La Provincia di Reggio in Usa per presentare un progetto sulla sicurezza stradale

CATALFAMO (1)Il reale monitoraggio della rete stradale di competenza della Provincia di Reggio Calabria sarà possibile grazie ad una speciale dotazione tecnologica dei veicoli dell’Ente e la gestione delle informazioni attraverso una specifica piattaforma informatica. Il progetto elaborato dall’ing. Domenica Catalfano, in collaborazione con i suoi colleghi Cosimino Lanciano e Giuseppe Amante, è stato recentemente illustrato dalla stessa dirigente del settore “Viabilità e Trasporti” dell’Amministrazione di palazzo “Corrado Alvaro” alla conferenza internazionale sulla sicurezza stradale “Road Safety & Simulation 2015”, ospitata a Orlando in Florida per iniziativa dell’University of Central Florida e dell’Università del Tennessee, Knoxville. Il progetto in questione, che assieme ad un altro elaborato era stato accettato nel 2013 nella conferenza romana sulla sicurezza stradale, negli Usa ha ricevuto gli onori della categoria “Podium presentation”. L’idea progettuale è nata nel 2011 dall’esigenza di ottimizzare (come disposto dal decreto legislativo n.35/2011) la spesa per adeguarla alla pesante contrazione dei trasferimenti statali alle province. Per la sua realizzazione, il Settore Viabilità e Trasporti si avvarrà di un finanziamento del Ministero delle Infrastrutture e Trasporti nell’ambito del Piano nazionale per la Sicurezza Stradale. Lo stesso Ministero, nel riconoscere la validità del lavoro in questione, ha accolto la proposta dell’Ente guidato da Giuseppe Raffa di rendere disponibile la propria esperienza ad altri soggetti pubblici – comuni, province, città metropolitane – che hanno in gestione almeno il 70% della rete stradale extraurbana e il totale della viabilità comunale.

L’attuazione del progetto rappresenta un’importante CATALFAMOinnovazione nel settore del controllo della sicurezza stradale che oggi viene svolto dalla figura storica del cantoniere che, assieme ai tecnici, per raccogliere informazioni su un segmento di viabilità è costretto ad eseguire operazioni complesse che prevedono più volte l’interruzione della marcia dell’auto, prendere appunti, fotografare.

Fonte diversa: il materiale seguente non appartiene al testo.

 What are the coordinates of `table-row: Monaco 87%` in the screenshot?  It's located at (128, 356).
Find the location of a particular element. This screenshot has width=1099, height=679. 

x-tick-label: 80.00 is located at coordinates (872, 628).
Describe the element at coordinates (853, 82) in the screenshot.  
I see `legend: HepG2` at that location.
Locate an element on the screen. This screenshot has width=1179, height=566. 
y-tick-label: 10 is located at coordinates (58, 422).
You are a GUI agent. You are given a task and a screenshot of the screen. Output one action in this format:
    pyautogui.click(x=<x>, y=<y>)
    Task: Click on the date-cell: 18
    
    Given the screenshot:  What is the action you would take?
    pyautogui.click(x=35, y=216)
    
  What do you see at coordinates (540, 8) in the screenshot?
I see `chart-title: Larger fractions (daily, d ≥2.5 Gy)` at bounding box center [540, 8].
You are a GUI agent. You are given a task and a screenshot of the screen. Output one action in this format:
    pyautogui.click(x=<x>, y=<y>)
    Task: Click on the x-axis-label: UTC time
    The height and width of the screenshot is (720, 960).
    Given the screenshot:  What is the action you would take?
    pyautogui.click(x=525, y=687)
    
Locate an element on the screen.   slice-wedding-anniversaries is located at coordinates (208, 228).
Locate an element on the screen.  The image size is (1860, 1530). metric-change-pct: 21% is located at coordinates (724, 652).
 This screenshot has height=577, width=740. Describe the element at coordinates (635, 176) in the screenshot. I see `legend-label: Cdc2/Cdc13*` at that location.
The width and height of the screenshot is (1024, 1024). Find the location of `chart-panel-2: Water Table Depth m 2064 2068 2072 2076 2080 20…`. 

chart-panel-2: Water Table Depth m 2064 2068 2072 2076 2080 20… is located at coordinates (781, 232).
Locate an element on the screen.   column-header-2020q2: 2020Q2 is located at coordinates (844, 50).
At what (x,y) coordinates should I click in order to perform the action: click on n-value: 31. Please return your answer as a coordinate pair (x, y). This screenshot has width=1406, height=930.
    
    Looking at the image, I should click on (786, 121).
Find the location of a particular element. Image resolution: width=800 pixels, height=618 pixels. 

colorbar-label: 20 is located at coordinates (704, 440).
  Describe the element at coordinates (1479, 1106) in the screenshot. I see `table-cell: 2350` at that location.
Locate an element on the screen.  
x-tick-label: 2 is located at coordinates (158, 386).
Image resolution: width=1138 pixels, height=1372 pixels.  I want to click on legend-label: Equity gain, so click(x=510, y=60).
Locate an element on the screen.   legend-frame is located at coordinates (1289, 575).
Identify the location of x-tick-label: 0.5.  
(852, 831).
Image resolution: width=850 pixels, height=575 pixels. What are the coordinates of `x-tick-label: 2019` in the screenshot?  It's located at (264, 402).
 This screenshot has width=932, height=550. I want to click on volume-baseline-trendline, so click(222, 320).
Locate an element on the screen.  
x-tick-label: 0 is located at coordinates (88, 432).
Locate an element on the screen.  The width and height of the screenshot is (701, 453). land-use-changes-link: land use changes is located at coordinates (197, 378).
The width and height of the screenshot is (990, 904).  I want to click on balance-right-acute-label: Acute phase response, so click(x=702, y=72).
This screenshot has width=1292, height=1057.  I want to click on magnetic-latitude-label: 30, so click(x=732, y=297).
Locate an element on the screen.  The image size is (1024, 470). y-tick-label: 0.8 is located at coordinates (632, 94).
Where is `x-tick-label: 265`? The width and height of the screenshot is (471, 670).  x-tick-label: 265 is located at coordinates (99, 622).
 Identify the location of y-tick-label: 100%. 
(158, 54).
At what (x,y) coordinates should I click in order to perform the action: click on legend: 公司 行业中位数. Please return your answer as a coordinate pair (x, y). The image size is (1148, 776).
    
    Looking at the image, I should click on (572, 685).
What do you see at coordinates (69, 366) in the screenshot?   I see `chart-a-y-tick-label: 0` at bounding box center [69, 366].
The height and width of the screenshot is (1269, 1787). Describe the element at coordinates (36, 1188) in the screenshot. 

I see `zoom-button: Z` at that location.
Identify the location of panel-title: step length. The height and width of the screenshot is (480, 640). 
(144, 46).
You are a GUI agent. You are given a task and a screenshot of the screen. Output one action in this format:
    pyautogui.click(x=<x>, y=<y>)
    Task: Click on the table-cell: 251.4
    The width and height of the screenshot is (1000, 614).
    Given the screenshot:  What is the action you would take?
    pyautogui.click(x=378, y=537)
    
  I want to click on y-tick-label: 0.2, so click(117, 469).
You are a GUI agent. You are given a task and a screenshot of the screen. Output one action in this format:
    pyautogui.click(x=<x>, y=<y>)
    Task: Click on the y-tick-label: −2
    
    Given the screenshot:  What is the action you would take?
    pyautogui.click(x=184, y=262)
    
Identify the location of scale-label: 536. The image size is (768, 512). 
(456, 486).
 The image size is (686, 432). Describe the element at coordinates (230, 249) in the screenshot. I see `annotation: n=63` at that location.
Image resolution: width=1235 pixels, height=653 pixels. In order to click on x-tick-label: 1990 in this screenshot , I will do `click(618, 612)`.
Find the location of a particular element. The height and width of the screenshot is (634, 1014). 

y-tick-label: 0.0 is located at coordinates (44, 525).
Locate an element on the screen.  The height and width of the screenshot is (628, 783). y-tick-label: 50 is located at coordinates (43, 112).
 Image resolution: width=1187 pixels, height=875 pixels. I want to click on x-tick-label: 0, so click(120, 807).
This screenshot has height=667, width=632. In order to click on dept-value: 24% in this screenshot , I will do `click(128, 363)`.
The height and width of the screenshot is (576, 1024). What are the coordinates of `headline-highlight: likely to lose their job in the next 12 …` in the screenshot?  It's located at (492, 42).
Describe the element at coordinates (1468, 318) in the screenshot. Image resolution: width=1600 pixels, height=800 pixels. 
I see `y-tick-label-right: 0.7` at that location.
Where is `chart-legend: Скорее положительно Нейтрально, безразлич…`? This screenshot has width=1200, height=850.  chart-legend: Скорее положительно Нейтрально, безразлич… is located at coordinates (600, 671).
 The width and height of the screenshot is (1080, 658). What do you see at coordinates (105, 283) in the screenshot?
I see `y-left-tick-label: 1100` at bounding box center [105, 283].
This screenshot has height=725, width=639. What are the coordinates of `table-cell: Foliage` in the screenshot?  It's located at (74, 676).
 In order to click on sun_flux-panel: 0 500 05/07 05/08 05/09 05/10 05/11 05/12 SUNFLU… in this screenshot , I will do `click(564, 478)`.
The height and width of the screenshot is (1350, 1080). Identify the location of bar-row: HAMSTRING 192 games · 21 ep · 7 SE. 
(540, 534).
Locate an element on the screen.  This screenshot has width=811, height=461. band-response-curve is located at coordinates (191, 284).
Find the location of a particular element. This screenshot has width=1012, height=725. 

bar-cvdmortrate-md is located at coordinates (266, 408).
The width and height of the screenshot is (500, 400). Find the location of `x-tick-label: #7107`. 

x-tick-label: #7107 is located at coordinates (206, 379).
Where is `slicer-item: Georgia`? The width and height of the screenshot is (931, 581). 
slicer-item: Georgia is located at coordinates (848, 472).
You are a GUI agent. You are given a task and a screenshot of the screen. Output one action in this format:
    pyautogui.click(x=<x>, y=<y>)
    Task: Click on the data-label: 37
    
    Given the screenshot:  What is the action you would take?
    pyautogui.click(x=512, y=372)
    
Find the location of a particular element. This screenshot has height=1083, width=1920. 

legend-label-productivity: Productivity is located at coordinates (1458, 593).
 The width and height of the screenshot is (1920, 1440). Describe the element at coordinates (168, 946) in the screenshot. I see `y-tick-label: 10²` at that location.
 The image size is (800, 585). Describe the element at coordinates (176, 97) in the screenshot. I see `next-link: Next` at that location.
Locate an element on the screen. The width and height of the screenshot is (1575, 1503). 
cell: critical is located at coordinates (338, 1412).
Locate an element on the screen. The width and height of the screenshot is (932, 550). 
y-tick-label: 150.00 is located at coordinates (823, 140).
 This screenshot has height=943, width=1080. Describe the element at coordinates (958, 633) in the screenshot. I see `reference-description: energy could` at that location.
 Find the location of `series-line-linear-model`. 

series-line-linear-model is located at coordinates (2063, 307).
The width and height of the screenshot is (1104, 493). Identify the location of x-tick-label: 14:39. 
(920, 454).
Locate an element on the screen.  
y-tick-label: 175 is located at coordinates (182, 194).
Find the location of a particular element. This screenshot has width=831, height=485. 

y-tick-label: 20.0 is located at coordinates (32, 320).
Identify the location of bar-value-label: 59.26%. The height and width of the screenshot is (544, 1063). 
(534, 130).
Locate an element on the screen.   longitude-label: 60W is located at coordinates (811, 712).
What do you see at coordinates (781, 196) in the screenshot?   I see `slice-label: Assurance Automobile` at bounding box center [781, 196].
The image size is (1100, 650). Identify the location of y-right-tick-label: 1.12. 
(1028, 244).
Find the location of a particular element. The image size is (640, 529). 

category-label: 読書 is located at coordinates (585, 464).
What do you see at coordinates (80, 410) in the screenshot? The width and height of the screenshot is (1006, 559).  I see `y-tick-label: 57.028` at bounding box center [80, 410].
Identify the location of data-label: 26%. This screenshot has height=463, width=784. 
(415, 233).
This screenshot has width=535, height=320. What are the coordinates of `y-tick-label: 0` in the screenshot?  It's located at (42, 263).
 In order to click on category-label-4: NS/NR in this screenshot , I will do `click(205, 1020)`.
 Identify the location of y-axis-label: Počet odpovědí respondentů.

Il tutto da catalogare e passare alle istanze superiori. Tutto questo, ovviamente, rallenta e dilata i tempi di gestione e d’intervento. Il progetto innovativo consiste in un sistema informativo con protagonista la dotazione tecnologica del veicolo aziendale e di installazioni fisse (meteo, traffico e sensori) che provvederanno a trasmettere altri dati. Tutte le informazioni finiscono in un apposito server attraverso un software i cui dati sono facilmente decodificabili da tutti gli operatori e tecnici sia della sede aziendale sia da quelli in missione attraverso il tablet o lo smartphone. Il cuore del progetto è la speciale OBU (unità di bordo) composta da una piattaforma inerziale e GPS, integrata con altri moduli per comandi vocali e al volante dei mezzi preposti al controllo di tratti di viabilità, per la memorizzazione e la trasmissione dei dati. Con questo dispositivo, il conducente, senza la necessità di ulteriore unità operativa, potrà trasmettere dati direttamente dal percorso stradale attivando i comandi vocali o quelli al volante, nonché da apposite telecamere senza dover interrompere la marcia del veicolo. In tempo reale, tutte le informazioni saranno geo referenziate e trasmesse al server della centrale. L’hardware dell’autoveicolo consentirà inoltre l’installazione di altre dotazioni e software per il riconoscimento dello stato e della presenza di segnaletica o di situazioni di dissesto.n“Il riconoscimento ottenuto dall’Amministrazione provinciale alla conferenza di Orlando – afferma il presidente Giuseppe Raffa- premia le professionalità dell’Ente e le ripaga dell’impegno per garantire la sicurezza lungo gli oltre 1800 chilometri di strade di nostra competenza. Con una punta di orgoglio, mi piace evidenziare come la Provincia di Reggio Calabria sia stata l’unica pubblica amministrazione internazionale ad essere ammessa alla conferenza americana alla quale, per l’Italia, hanno preso parte tre atenei: l’Università di Roma 3 e quelle di Catania e Padova, ammesse alla sessione poster”.